[[ SUPPLIED RECORDS open ]]

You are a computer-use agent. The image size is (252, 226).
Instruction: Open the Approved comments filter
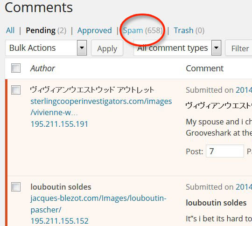coord(94,30)
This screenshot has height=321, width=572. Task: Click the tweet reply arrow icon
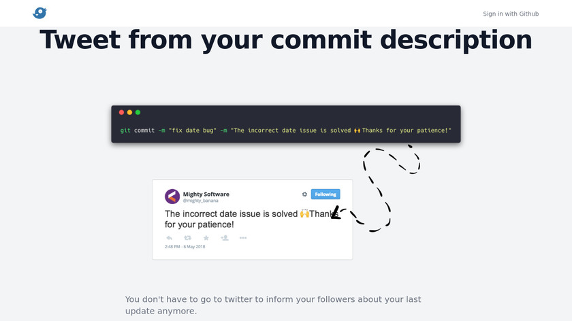pos(170,237)
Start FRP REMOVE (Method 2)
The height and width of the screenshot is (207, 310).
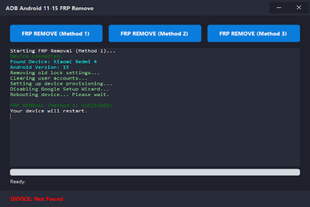click(x=155, y=33)
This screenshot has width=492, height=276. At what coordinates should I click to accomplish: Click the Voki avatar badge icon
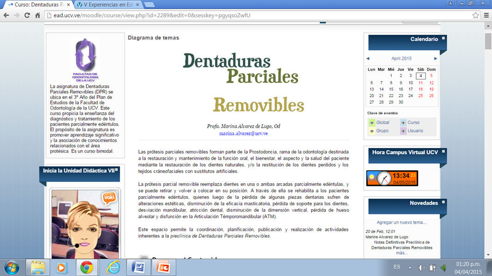click(109, 198)
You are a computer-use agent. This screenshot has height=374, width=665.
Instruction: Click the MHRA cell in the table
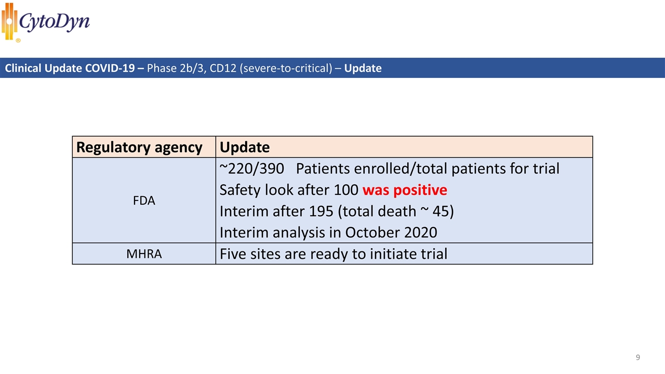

[[ SUPPLIED RECORDS closed ]]

**DIRECTIONS**: Whenever a line holds a picture, print that line without the picture. All other data must be output exactly.

**TASK SOLUTION**:
You are a computer-use agent. The image size is (252, 226).
Instruction: Open the Approved comments filter
coord(94,30)
This screenshot has height=321, width=572. Task: Click the tweet reply arrow icon
pos(170,237)
Start FRP REMOVE (Method 2)
The height and width of the screenshot is (207, 310).
click(x=155, y=33)
This screenshot has width=492, height=276. At what coordinates should I click to accomplish: Click the Voki avatar badge icon
click(109, 198)
You are a computer-use agent. This screenshot has height=374, width=665.
Instruction: Click the MHRA cell in the table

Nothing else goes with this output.